Question #81233

1 Answer
Nov 23, 2017

Answer:

Here's what I got.

Explanation:

As you know, a neutral atom has equal numbers of protons inside the nucleus and of electrons surrounding the nucleus.

This implies that your element, which has an atomic number equal to #13#, i.e. it has #13# protons inside the nucleus, must have a total of #13# electrons surrounding the nucleus.

Now, each period of the Periodic Table corresponds to an energy shell in which these electrons can reside. The maximum number of electrons that each shell can hold is given by

#color(blue)(ul(color(black)("no. of e"^(-) = 2n^2)))#

Here #n# is the period number, also known as the principal quantum number.

So all you have to do here is to figure out how many full shells are present in your atom. You start with #13# electrons to distribute, so you have

#n = 1 -> "no. of e"^(-) = 2 * 1^2 = 2#

The first energy shell can hold a maximum of #2# electrons, so subtract this from #13# to get #11# electrons left to distribute.

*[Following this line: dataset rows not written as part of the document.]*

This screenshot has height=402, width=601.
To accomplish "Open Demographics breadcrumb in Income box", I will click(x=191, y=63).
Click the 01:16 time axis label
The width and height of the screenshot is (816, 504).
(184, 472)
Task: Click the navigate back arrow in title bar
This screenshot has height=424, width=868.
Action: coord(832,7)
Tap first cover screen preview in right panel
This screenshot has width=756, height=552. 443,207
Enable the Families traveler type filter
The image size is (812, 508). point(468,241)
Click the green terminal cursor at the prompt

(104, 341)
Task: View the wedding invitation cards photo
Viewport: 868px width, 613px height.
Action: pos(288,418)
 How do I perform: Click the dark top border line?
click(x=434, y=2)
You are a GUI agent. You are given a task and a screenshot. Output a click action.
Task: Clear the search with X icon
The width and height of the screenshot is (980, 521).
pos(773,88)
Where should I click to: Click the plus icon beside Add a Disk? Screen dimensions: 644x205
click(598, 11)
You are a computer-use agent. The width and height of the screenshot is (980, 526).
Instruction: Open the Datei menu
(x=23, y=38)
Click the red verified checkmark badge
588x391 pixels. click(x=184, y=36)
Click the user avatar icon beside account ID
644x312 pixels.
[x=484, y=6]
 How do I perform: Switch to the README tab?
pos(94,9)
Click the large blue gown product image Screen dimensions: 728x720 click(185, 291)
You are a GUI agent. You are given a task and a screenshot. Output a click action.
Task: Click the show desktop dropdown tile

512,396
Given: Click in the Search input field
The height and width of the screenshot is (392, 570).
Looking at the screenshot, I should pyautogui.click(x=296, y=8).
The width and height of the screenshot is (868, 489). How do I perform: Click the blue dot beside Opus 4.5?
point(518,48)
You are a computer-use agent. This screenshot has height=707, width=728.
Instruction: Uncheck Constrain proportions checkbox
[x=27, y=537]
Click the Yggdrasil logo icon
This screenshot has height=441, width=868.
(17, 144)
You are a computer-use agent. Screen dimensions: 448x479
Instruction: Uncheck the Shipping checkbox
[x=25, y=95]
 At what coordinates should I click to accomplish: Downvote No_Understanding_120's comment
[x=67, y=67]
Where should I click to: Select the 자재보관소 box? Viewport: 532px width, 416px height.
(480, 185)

#n = 2 -> "no. of e"^(-) = 2 * 2^2 = 8#

The second energy shell can hold a maximum of #8# electrons, so subtract this from #11# to get #3# electrons left to distribute.

#n = 3 -> "no. of e"^(-) = 2 * 3^2 = 18#

The third energy shell can hold a maximum of #18# 8electrons, but since you only have #3# electrons left to distribute in this energy shell, you can say that these #3# electrons will be the atom's valence electrons*.

You can say that because the valence electrons are located in the outermost energy shell, which in your case is the third energy shell.

You can thus say that your atom has #3# valence electrons located in the third energy shell.